Dopo la decisione presa da Trenitalia alcuni giorni fa di abolire i treni notte a lunga percorrenza da e per la Sicilia, le segreterie regionali di Orsa, Fast e Ugl hanno avviato le procedure di raffreddamento. Una fase, quest’ultima, che precede la proclamazione di scioperi e manifestazioni da parte dei lavoratori. Il sindacato è sul piede di guerra. Oltre i disagi causati ai passeggeri, la soppressione di queste tratte ha ricadute pesantissime sul personale che opera in Sicilia ed in particolare su quello impiegato per l’attraversamento dei convogli sullo Stretto di Messina. Secondo le stime, per quanto riguarda la sola navigazione, sarebbero coinvolte circa 400 unità.

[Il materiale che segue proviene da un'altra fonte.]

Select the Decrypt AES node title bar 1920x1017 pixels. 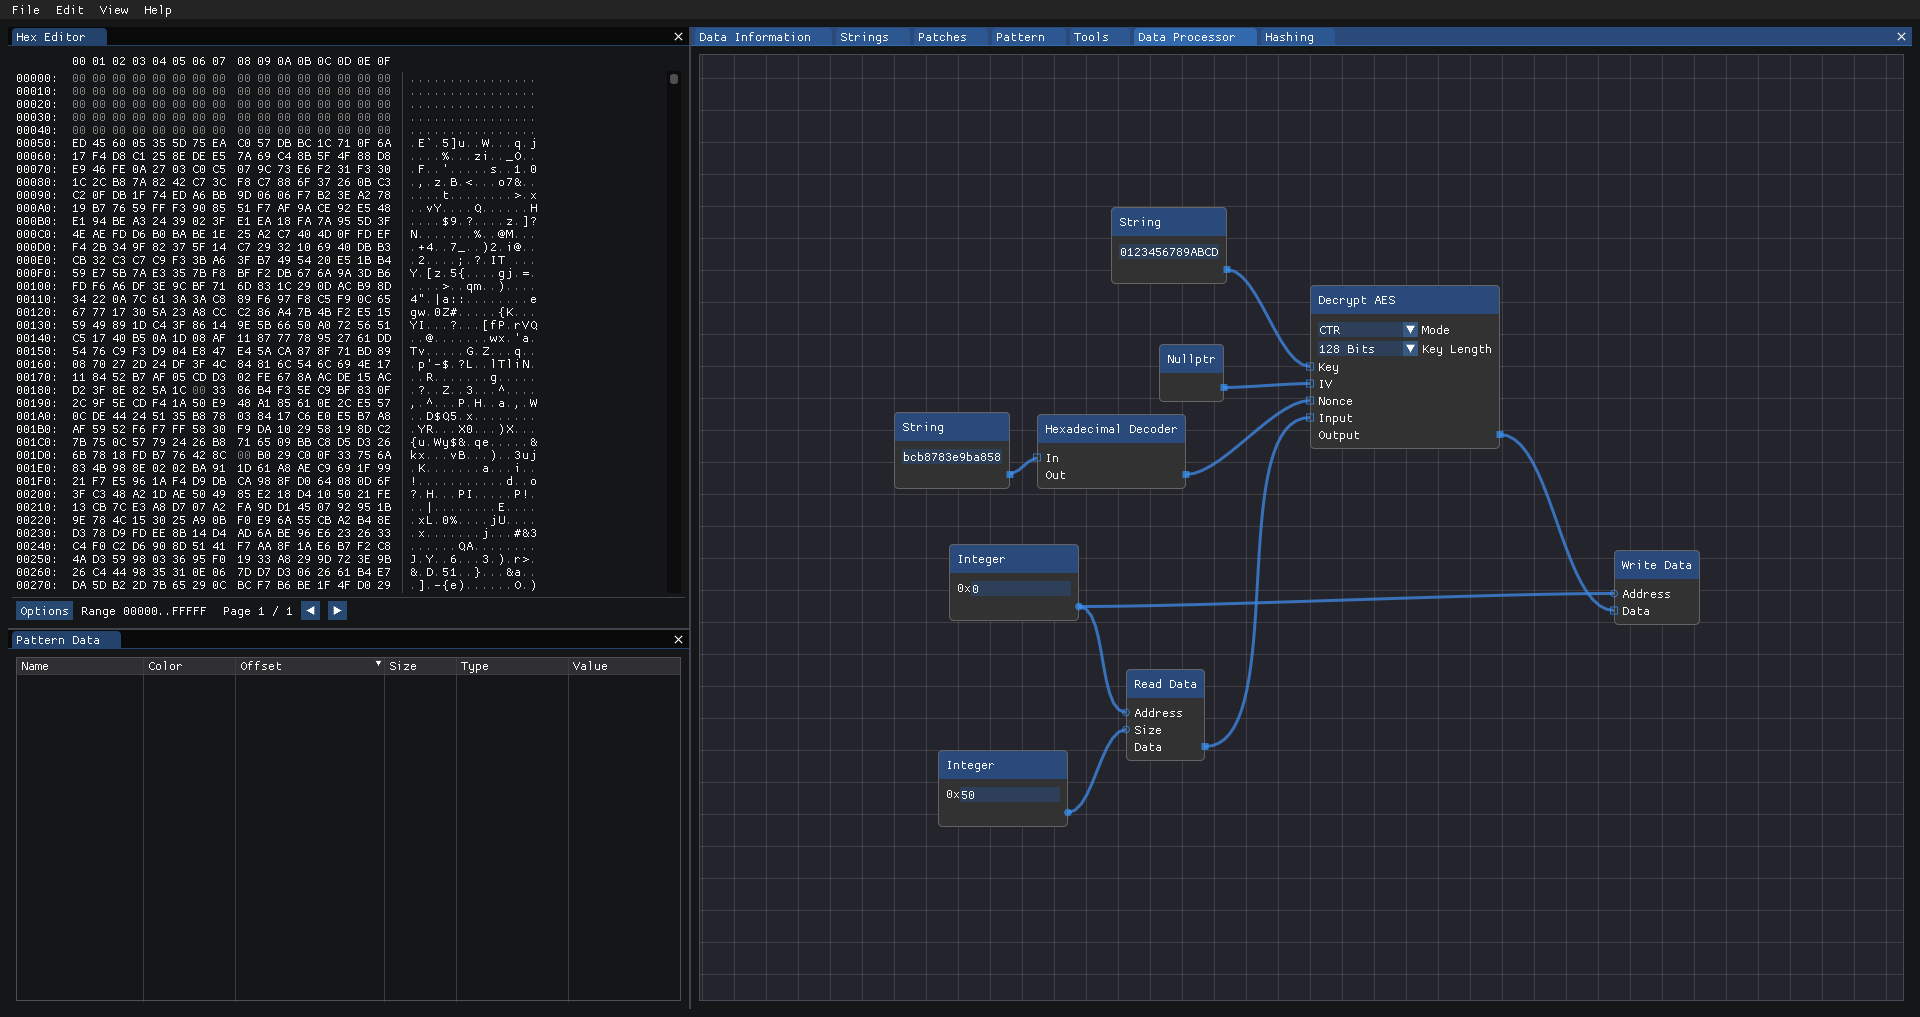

Se si considera tutto il comparto, invece, il numero salirebbe a 700.
A partire dal 1 ottobre prossimo, quindi, non saranno più in funzione i treni 1954 – 1956 – 1957 – 1955 in partenza da Palermo e Siracusa verso Roma. Per i sindacati si tratta dell’ennesimo attacco alla “continuità territoriale, in spregio agli accordi già in essere con il governo, togliendo di fatto ai siciliani il diritto alla mobilità verso il resto del Paese e dal resto del Paese il diritto di mobilità verso la Sicilia”. Già nel 2015 l’azienda aveva provato a smantellare la lunga percorrenza da e verso la Sicilia. Un tentativo sfumato grazie alla grande mobilitazione delle organizzazioni sindacali, delle associazioni e dei cittadini.
Secondo Mariano Massaro, segretario regionale dell’Orsa, da anni è in atto una strategia volta alla totale eliminazione del servizio. Nella nota congiunta le tre sigle sindacali denunciano la grave carenza di investimenti: “nei fatti i treni da e per la Sicilia e le navi adibite al trasporto ferroviario sono sempre di meno le infrastrutture abbandonate a se stesse, manutenzioni praticamente inesistenti, fino ad oggi hanno mantenuto un servizio essenziale con materiale vetusto, convogli ferroviari ampiamente in disuso nel resto d’Italia sono destinati alla continuità territoriale da e per la Sicilia, treni viaggiatori assimilabili a carri bestiame restano riservati al profondo Sud mentre nel resto d’Italia si viaggia ad alta velocità”.
“Il chiaro obiettivo era quello di rendere il servizio inefficiente e poco fruibile – prosegue la nota – per poi eliminarlo con un colpo di spugna”. In ballo, spiega Massaro, ci sono i 47 milioni di euro che lo Stato stanzia ogni anno per garantire l’attraversamento dei treni su nave. “Non a caso – spiega il comunicato stampa – il Governo da tempo ha sospeso anche le sovvenzioni per i mezzi veloci in forza a Bluferries che operano fra Messina e Villa S.Giovanni, le risorse pubbliche destinate all’ex Metromare sono state orientate, quasi totalmente, verso la flotta veloce dell’Armatore privato Morace, che garantisce il collegamento marittimo dei pendolari fra Messina e Reggio Calabria, mentre le monocarena di Bluferries torneranno in forza a RFI che dovrà garantire il servizio di traghettamento veloce dei pedoni senza sovvenzioni aggiuntive, sottraendo risorse significative alla continuità territoriale”.
Nel disegno di Trenitalia, quindi, i passeggeri che desiderano partire dalla Sicilia con il treno per raggiungere il resto del Paese dovrebbero prendere un regionale fino a Messina, scendere a piedi con i bagagli, imbarcarsi sul traghetto per attraversare lo Stretto, sbarcare in Calabria a Villa San Giovanni, raggiungere la stazione e salire su un altro treno che li porterà a destinazione. Coloro che dal resto d’Italia intendesse raggiungere l’Isola dovrebbero fare il percorso inverso.